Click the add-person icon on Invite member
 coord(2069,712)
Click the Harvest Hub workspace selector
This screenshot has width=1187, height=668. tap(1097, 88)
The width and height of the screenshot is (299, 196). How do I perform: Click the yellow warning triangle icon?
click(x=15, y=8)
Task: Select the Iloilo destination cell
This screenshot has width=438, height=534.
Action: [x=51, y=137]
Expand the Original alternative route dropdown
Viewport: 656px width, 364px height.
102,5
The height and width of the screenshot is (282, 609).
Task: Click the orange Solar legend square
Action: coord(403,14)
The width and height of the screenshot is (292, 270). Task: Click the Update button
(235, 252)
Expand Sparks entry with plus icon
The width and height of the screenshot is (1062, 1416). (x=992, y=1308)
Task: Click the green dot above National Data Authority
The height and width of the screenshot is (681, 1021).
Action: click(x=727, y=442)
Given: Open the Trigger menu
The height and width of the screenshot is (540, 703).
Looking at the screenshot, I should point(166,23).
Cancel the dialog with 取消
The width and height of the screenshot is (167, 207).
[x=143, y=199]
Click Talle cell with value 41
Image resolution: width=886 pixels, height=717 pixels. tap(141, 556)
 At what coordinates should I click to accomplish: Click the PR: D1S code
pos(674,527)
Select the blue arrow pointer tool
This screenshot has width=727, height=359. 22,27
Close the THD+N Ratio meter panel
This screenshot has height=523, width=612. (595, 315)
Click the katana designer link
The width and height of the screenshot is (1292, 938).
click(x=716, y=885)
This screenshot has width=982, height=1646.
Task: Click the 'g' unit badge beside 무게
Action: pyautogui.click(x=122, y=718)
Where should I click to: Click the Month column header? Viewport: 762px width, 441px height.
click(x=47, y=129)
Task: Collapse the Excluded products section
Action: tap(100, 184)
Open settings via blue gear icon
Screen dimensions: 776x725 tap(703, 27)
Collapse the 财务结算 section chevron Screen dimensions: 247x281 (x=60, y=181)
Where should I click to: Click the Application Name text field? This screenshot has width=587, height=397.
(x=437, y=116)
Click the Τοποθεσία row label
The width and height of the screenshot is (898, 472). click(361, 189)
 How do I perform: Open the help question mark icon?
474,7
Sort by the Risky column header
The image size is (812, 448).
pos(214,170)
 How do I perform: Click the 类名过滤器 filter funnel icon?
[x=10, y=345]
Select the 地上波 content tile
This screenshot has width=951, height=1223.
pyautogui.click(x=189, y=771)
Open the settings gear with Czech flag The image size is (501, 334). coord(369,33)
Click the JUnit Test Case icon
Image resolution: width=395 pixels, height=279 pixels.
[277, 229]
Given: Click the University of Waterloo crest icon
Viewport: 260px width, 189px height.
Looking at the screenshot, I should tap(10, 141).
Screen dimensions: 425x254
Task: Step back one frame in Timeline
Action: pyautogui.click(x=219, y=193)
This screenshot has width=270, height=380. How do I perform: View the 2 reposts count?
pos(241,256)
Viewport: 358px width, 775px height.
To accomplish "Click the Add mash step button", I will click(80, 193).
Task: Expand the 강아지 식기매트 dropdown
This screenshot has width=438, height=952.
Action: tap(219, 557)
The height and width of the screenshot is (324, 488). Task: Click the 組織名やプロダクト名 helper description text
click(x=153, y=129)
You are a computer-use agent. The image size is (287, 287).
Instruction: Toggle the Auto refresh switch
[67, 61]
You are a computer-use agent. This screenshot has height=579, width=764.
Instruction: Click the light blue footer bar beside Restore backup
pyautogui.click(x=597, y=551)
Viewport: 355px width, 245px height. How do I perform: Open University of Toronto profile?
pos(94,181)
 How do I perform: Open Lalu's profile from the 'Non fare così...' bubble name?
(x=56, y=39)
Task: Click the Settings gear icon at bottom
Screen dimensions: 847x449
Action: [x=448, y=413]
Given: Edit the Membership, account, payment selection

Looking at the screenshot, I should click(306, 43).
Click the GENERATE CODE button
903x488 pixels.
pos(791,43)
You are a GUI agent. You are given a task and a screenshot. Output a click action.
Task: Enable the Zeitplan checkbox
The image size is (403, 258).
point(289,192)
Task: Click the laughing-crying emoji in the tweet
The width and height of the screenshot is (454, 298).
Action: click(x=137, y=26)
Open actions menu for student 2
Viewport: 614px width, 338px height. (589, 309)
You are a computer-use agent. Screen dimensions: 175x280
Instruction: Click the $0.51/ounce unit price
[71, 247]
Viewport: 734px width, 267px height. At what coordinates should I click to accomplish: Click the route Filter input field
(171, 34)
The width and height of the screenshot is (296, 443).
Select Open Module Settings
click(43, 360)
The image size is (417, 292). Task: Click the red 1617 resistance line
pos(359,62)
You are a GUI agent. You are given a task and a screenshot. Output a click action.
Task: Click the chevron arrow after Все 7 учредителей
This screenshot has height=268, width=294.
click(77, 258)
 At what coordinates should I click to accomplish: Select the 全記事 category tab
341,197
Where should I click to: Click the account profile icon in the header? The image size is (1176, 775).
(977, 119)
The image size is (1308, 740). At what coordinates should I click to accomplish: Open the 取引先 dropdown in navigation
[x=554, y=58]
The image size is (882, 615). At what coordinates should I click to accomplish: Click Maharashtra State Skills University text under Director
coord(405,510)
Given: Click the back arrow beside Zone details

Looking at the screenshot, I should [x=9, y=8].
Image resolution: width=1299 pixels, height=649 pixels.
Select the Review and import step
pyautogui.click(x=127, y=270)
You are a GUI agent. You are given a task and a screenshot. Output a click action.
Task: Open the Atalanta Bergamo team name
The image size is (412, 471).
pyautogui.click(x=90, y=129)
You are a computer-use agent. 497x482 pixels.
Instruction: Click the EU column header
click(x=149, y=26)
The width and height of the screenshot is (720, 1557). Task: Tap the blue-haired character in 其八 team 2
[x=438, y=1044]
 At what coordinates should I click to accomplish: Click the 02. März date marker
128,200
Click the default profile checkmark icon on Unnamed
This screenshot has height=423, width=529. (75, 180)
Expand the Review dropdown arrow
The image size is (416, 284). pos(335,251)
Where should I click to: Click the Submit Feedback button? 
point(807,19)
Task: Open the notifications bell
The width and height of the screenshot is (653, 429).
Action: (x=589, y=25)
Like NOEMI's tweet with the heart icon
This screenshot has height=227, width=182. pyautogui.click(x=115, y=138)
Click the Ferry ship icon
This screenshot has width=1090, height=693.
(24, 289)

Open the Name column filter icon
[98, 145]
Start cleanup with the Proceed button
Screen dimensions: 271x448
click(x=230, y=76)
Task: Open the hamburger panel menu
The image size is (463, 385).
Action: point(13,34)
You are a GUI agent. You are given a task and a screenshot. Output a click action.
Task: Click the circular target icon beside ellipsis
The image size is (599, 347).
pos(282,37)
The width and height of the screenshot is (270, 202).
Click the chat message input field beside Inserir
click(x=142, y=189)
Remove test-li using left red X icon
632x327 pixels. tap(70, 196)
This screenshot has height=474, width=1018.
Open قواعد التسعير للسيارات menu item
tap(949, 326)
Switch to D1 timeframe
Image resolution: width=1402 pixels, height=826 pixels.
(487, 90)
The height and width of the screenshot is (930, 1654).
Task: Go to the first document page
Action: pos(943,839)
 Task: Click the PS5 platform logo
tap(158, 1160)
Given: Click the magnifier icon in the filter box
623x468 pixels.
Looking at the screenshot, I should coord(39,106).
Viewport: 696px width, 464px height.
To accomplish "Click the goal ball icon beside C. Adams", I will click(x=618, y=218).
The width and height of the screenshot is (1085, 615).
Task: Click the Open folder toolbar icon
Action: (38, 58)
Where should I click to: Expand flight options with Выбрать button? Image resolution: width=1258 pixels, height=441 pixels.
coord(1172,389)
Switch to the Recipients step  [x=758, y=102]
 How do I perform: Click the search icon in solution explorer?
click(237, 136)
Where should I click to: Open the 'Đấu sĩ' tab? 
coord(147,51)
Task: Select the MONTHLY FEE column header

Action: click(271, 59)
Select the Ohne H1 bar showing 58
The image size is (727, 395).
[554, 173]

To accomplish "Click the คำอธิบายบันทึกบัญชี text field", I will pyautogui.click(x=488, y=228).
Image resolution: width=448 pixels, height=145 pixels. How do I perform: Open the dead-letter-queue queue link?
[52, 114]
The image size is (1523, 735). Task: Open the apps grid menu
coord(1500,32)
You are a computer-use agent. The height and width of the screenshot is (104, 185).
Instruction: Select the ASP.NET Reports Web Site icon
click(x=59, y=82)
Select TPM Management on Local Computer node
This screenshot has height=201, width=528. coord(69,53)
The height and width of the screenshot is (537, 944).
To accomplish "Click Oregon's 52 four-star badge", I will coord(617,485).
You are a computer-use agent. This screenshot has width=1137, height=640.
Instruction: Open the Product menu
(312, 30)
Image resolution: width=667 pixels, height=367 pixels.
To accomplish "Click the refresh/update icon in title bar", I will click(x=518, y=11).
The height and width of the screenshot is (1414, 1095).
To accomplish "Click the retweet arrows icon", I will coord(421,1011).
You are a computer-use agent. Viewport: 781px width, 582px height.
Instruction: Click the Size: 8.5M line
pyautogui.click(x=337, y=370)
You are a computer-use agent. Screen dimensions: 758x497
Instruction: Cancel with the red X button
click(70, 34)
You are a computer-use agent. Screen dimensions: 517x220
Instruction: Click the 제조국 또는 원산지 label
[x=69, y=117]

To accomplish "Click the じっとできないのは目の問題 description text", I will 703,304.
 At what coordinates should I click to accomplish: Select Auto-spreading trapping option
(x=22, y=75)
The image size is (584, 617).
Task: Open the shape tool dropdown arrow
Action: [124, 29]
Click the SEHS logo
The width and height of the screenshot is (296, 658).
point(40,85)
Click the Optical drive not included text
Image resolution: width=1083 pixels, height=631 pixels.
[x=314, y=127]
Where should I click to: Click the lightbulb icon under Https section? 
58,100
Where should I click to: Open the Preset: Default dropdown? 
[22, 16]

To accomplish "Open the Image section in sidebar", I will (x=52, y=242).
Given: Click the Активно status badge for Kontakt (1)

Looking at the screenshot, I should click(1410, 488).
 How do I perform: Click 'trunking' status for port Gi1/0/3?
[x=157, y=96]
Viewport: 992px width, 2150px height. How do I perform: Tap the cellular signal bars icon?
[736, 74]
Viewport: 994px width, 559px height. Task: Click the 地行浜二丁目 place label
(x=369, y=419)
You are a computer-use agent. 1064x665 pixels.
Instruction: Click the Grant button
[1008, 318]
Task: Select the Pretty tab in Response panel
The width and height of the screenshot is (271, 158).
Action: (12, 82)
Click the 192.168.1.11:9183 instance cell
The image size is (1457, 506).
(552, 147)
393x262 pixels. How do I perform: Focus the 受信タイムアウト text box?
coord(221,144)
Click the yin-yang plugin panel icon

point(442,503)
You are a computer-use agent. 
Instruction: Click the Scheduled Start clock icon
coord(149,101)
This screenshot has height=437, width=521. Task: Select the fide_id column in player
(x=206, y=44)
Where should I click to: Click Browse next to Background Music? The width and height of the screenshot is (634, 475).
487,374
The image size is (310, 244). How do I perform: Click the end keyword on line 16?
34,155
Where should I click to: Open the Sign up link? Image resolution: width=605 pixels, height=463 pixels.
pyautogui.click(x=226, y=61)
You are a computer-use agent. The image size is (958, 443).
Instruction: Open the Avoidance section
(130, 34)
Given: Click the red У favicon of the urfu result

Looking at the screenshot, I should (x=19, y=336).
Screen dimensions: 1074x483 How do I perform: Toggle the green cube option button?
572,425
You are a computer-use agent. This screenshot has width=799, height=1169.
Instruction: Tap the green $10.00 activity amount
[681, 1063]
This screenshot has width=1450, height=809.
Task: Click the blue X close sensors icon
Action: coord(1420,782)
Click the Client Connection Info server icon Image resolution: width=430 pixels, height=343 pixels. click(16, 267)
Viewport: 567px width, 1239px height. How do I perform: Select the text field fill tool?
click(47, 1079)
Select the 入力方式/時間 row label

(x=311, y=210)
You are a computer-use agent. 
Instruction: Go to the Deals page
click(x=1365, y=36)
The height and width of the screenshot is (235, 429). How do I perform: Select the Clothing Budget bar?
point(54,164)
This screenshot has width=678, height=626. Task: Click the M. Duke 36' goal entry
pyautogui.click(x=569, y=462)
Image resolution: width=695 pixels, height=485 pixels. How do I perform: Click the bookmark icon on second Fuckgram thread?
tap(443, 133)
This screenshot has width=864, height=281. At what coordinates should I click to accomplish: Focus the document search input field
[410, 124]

--------------------------------------------------

Give back exactly the lines above starting at the line where "Where should I click to: Click the Month" appears and ending at the line where "Collapse the 财务结算" appears, both included, with no other lines.

Where should I click to: Click the Month column header? Viewport: 762px width, 441px height.
click(x=47, y=129)
Task: Collapse the Excluded products section
Action: tap(100, 184)
Open settings via blue gear icon
Screen dimensions: 776x725 tap(703, 27)
Collapse the 财务结算 section chevron Screen dimensions: 247x281 (x=60, y=181)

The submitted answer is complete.